高級市場への参入とブランド化へ挑戦 首都圏の百貨店に常設店もオープン
相談者は、熟成豚肉「氷室豚」で高級品市場にチャレンジしようと考えていたが、商品のブランディングや高級品市場への販路開拓のノウハウがなく、すべてが手探り状態であった。その折、国が認定する「地域資源活用事業」に向けての相談会でCoと出会い、支援を求めた。
氷室豚は、同社独自の「熟成技術」と「氷温熟成技術」を融合して作られる熟成肉で、通常の豚肉に比べ、くどさもなく栄養価も高く魅力的な商品であった。しかし、精肉そのままの状態では一般精肉との差別化は難しい。そこでCoは「「氷室豚」という名前の認知度を向上していくこと」が今後の事業展開に向けた課題とした。首都圏の百貨店への販路開拓に向け、売り場責任者やバイヤーへのPR戦略、高付加価値商品の販売方法などの検討を始めた。
まずは認知度向上に向けた支援を開始。精肉だけでは魅力を伝えるのは難しいことから、「氷室豚」の美味しさを視覚化してアピールできるようレシピ開発を提案。相談者は、Coがマッチングした有名百貨店の三越と繋がりのあるシェフとともに「氷室豚の果実煮」を完成させた。また、県主催「地場産フェスタ」などの展示会や商談会に出展しPRしていくことを提案。開発した果実煮などのレシピを基にした試食や栄養価などの魅力をわかりやすく伝えるパネルを展示するようアドバイス。また、有名百貨店バイヤーと売り場責任者双方に、直接営業をかけていくことも提案した。

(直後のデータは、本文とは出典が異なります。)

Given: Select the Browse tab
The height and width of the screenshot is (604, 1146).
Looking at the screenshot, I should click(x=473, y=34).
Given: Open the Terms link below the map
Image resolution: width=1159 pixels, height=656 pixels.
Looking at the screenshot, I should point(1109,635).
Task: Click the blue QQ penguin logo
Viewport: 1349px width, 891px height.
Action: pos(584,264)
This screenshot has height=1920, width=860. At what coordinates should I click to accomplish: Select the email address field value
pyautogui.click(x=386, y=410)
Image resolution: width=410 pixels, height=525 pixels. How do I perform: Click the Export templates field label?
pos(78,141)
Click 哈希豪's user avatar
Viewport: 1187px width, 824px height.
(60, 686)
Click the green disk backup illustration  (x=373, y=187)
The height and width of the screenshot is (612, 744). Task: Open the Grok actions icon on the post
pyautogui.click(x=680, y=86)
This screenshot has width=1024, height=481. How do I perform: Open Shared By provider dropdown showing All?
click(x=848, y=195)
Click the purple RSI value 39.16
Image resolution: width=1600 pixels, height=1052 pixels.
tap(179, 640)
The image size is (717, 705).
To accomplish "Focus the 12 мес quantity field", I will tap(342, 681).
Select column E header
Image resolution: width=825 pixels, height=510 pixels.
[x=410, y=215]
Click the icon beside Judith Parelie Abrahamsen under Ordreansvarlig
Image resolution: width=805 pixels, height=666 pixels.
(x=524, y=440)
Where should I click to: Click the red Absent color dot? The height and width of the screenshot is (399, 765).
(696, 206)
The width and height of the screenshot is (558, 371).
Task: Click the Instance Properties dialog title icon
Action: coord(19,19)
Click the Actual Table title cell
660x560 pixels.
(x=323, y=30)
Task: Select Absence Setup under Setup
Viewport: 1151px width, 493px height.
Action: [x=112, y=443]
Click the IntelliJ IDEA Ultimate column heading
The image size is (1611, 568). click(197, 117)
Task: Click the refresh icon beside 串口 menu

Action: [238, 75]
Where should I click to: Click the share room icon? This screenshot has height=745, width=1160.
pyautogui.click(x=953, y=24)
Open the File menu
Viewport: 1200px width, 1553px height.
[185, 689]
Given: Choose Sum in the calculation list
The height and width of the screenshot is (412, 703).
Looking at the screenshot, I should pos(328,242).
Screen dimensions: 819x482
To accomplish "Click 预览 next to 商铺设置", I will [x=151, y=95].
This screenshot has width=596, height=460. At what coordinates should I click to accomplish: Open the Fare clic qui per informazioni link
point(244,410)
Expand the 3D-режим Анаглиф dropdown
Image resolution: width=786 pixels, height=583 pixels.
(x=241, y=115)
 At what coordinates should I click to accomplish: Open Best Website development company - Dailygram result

結果、伊勢丹新宿店の限定ギフトに「氷室豚の果実煮」が採用され、高級品市場へのチャレンジに成功。さらにANA機内サービスメニューや、JR東日本の周遊型臨時寝台列車の食材にも「氷室豚」が採用された。
また、三越の関係者とのパイプができたことから、地下食品フロアで期間限定の「クリマショップ」を開設し、新開発した「コンフィ」や「生ハム」の売上は、期間中において1か月あたり約300万円を達成。さらに平成31年2月20日からは、伊勢丹新宿店に常設店もオープンした。